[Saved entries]
▼

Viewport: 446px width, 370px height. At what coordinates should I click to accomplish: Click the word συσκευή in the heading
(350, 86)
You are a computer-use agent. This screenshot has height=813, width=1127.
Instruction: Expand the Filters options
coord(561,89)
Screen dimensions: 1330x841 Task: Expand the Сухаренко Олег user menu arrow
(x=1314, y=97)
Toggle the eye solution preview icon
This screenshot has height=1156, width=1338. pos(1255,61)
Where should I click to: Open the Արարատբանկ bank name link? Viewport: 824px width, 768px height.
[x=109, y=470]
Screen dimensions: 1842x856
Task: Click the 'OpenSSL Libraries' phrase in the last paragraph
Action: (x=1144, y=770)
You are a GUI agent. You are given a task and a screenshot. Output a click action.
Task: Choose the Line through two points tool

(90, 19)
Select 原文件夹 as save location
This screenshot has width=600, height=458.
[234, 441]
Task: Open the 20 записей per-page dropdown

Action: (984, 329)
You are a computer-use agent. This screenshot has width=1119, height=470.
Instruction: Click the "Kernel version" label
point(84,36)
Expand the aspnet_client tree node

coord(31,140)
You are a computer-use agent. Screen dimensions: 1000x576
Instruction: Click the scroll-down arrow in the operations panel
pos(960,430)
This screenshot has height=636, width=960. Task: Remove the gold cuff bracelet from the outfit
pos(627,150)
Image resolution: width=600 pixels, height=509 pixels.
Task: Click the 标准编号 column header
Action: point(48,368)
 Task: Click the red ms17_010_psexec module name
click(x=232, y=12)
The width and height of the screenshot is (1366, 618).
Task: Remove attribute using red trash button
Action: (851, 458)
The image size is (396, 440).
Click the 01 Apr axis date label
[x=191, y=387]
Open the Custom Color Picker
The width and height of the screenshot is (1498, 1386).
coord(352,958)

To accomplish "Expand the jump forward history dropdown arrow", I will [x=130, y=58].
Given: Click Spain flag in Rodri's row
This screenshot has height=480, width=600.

▲

■ **TO DO**
Given the records above, return exactly the lines starting at the line containing "You are a computer-use agent. Screen" and ending at the line containing "Open the Custom Color Picker", including both.

■ **EXERCISE ANSWER**
You are a computer-use agent. Screen dimensions: 1000x576
Instruction: Click the scroll-down arrow in the operations panel
pos(960,430)
This screenshot has height=636, width=960. Task: Remove the gold cuff bracelet from the outfit
pos(627,150)
Image resolution: width=600 pixels, height=509 pixels.
Task: Click the 标准编号 column header
Action: point(48,368)
 Task: Click the red ms17_010_psexec module name
click(x=232, y=12)
The width and height of the screenshot is (1366, 618).
Task: Remove attribute using red trash button
Action: (851, 458)
The image size is (396, 440).
Click the 01 Apr axis date label
[x=191, y=387]
Open the Custom Color Picker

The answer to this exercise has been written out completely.